На первый взгляд, кажется, что с претензиями людей — даже высокой культуры — на обладание истиной дело обстоит очень плохо. Долгие тысячелетия размышляют философы над последними вопросами, но и поныне последователи платоновского идеализма, аристотелевского логицизма и демокритовского материализма не сумели договориться между собой. Все еще просят слова философы, для которых мир есть гераклитовское становление, а при этом их противники превыше всякого становления почитают элеатическое бытие.
Несмотря на экуменическое движение и большой прогресс в методике научного исторического описания, Реформация по-прежнему весьма различно понимается и изображается католическими и протестантскими историками. История французской революции исследована досконально, до последней архивной записочки, но тем не менее все еще издаются произведения, освещающие суть дела, исходя из жирондистских или якобинских пристрастий.

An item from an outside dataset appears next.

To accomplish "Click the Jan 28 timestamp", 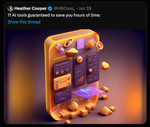I will [x=85, y=8].
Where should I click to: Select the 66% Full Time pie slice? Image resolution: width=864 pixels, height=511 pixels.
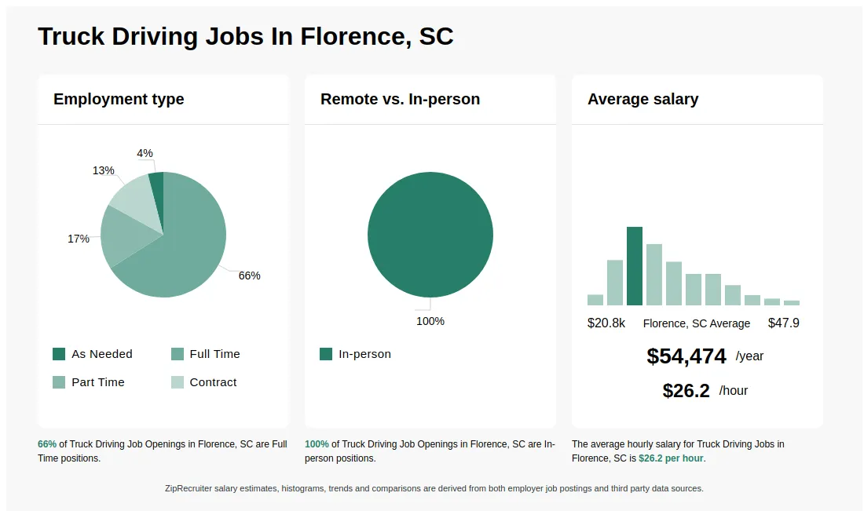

Сравнение даже этих немногих примеров заставляет нас задать вопрос, почему самые объективные исследователи одни и те же предметы видят и показывают совершенно по-разному. Единственно возможное решение этой проблемы состоит в том предположении, что это совсем не одни и те же предметы, с которыми разные ученые имеют дело, что вообще в области исследования духа не имеется никаких готовых к анализу предметов, но всегда некие опорные пункты, расположенные в событийном пространстве исследователя. Пластика, образ, взятые как нечто, существующее в пространстве, суть лишь мертвые вещи. Объектами художественного рассмотрения и научного открытия они становятся, будучи перенесенными из внешнего мира пространственной предметности во внутренний мир душевного состояния, которое у каждого человека сформировано индивидуально. Четкая изоляция познающего субъекта от цельности переживающего свою жизнь человека, как того снова и снова требует беспредпосылочная наука, есть — и это давно должно быть понято — неисполнимая операция; даже при величайших усилиях по научной объективации познающая личность никогда не сможет отрицать свою зависимость от полноты и структуры своей пред- и транснаучной человечности. Если такое осуществление в области истории искусства и духа, как и вообще в области художественной культуры, имеет хотя бы ограниченное значение (ибо в физических субстратах, на которых объекты исследования как бы прилеплены, — в обтесанных мраморных блоках, в отлитой бронзе и покрытом краской холсте — мы обладаем существенной поддержкой для объективации нашего переживания), то имеет ли исходно такое значение исследование в области социологии? Война, революция, буржуазия, пролетариат, массы — мы не находим здесь как социологи ни одного подчиненного нам физического субстрата. Здесь словно бы отсутствует опредмеченная направляющая рука, которая протягивает навстречу поколениям исследователей культуры один и тот же объект, что дает возможность и отдельному ученому всегда по-новому разъяснять — перед лицом тех же церквей, той же пластики, тех же картин — свое переживание произведения искусства.